TASK STATEMENT = Find each line in the listing below that contains the word "Open", and copy those lines out.

SUPPLIED DATA =
○ ○ ○ ○ ○

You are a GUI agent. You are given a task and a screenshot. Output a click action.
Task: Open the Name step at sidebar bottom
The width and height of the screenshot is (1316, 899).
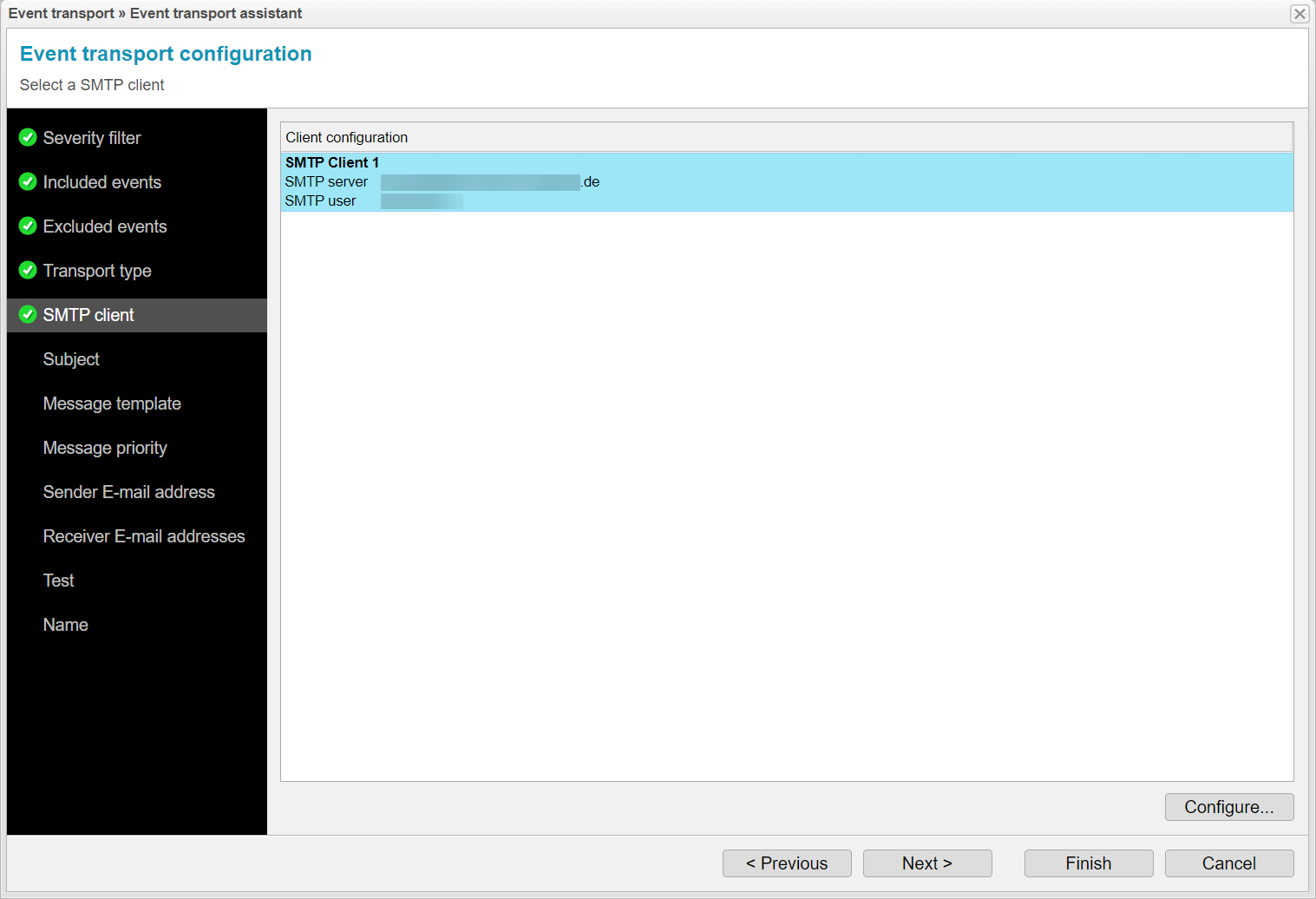pos(65,625)
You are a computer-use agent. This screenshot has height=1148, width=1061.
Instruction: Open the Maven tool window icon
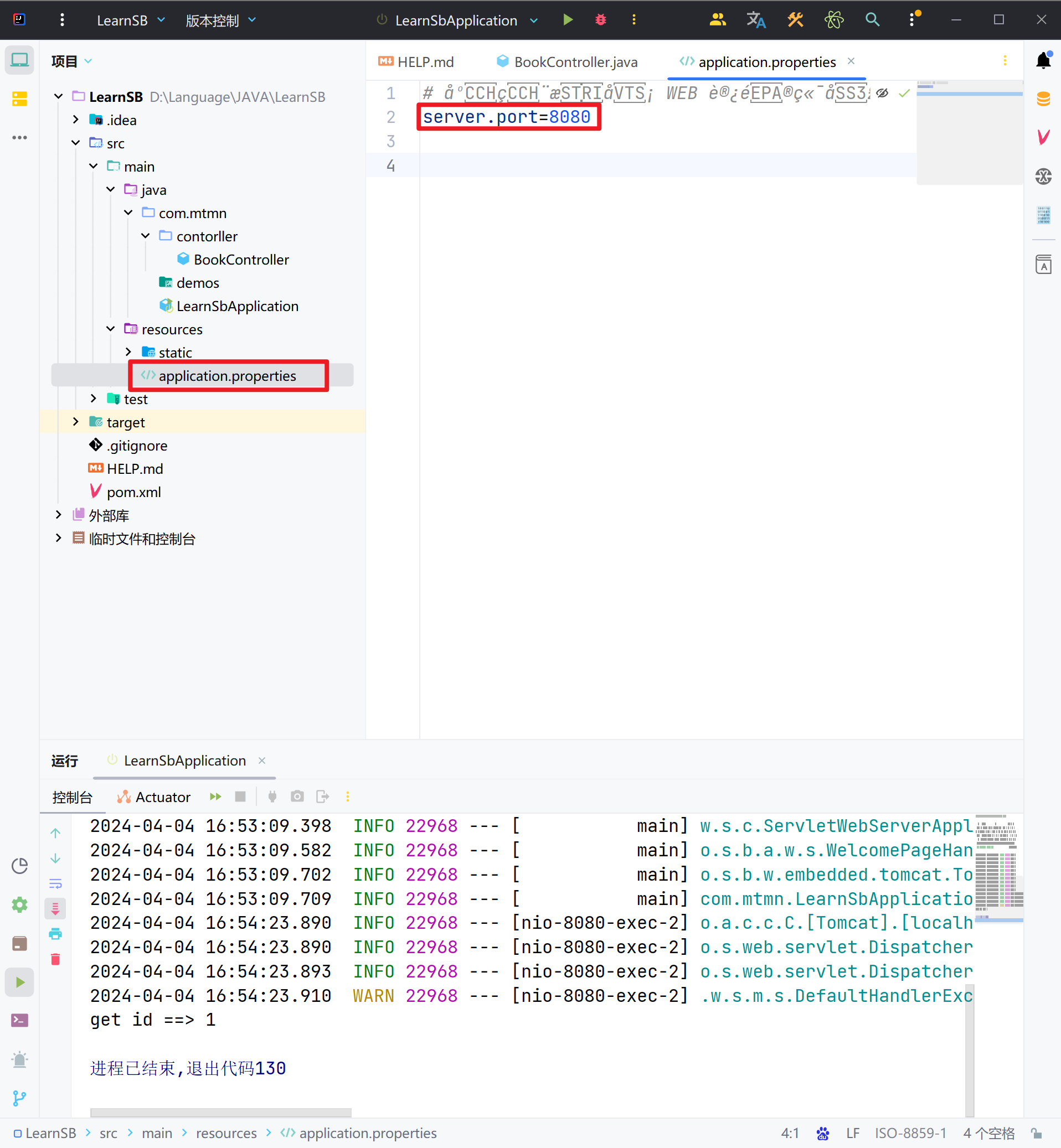[x=1043, y=137]
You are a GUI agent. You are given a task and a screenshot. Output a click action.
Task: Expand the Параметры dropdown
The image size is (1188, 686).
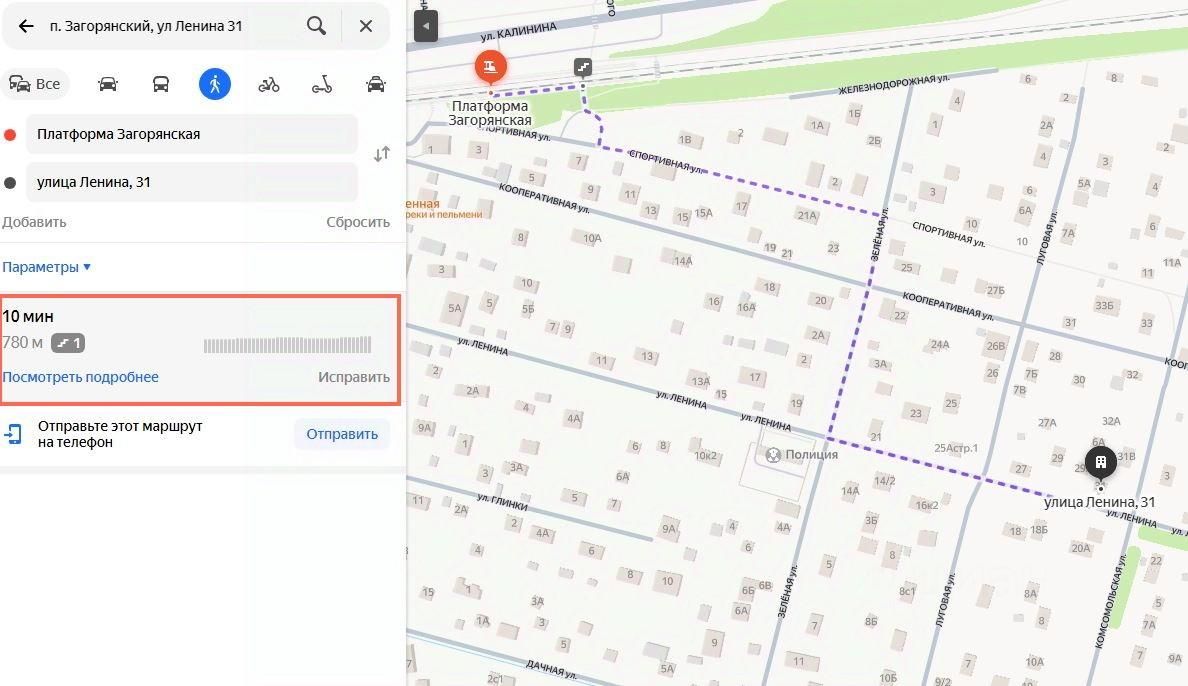[46, 267]
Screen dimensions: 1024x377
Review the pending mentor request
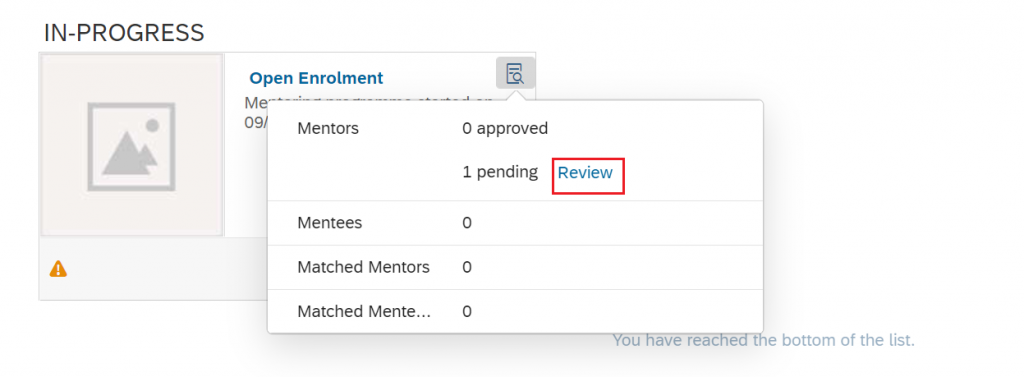(x=585, y=172)
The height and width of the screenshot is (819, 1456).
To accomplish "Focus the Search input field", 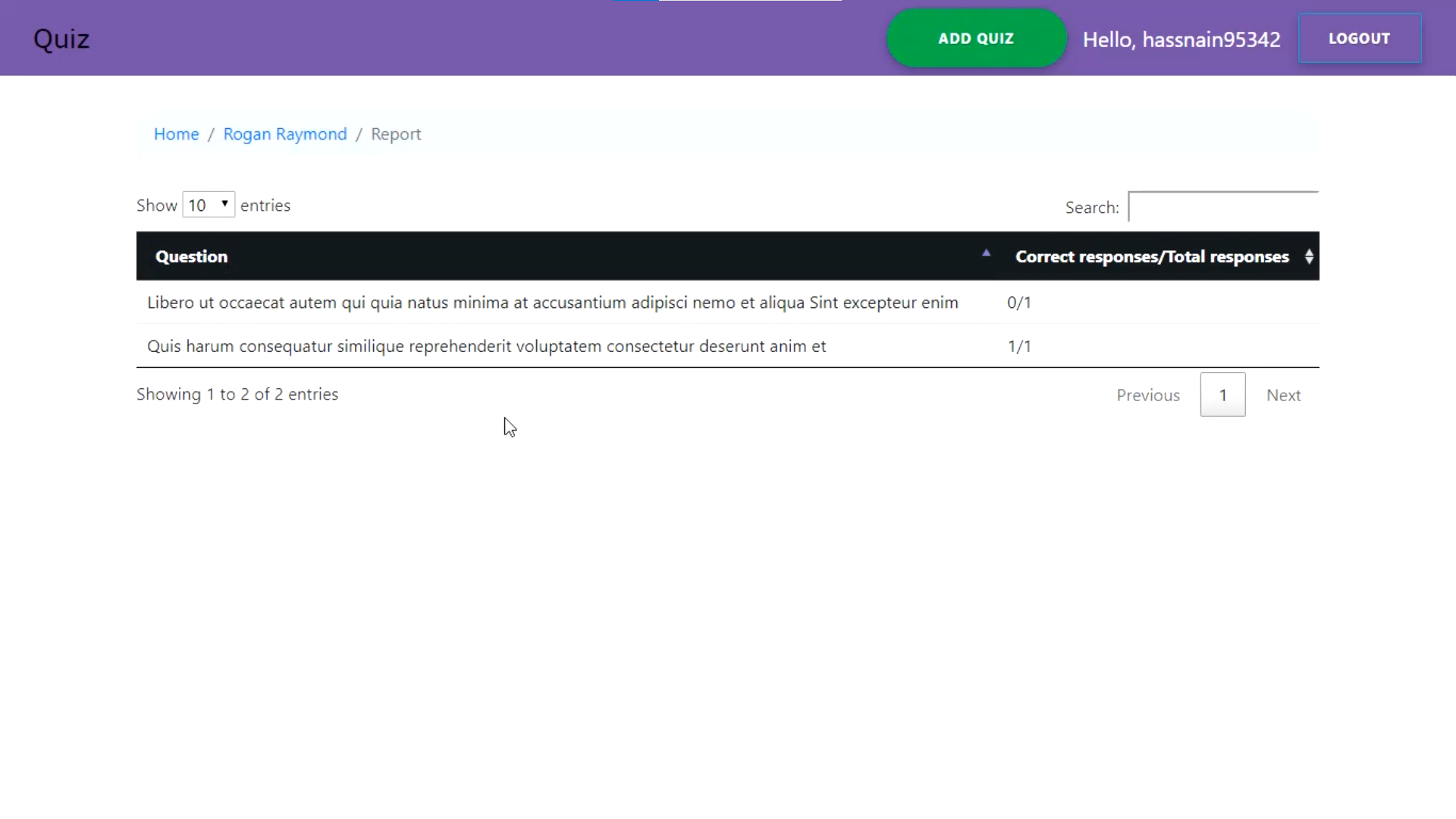I will coord(1222,207).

○ ○ ○ ○ ○

RESPONSE TO THIS TASK =
Task: Open the Name step at sidebar bottom
Instruction: Open the Maven tool window icon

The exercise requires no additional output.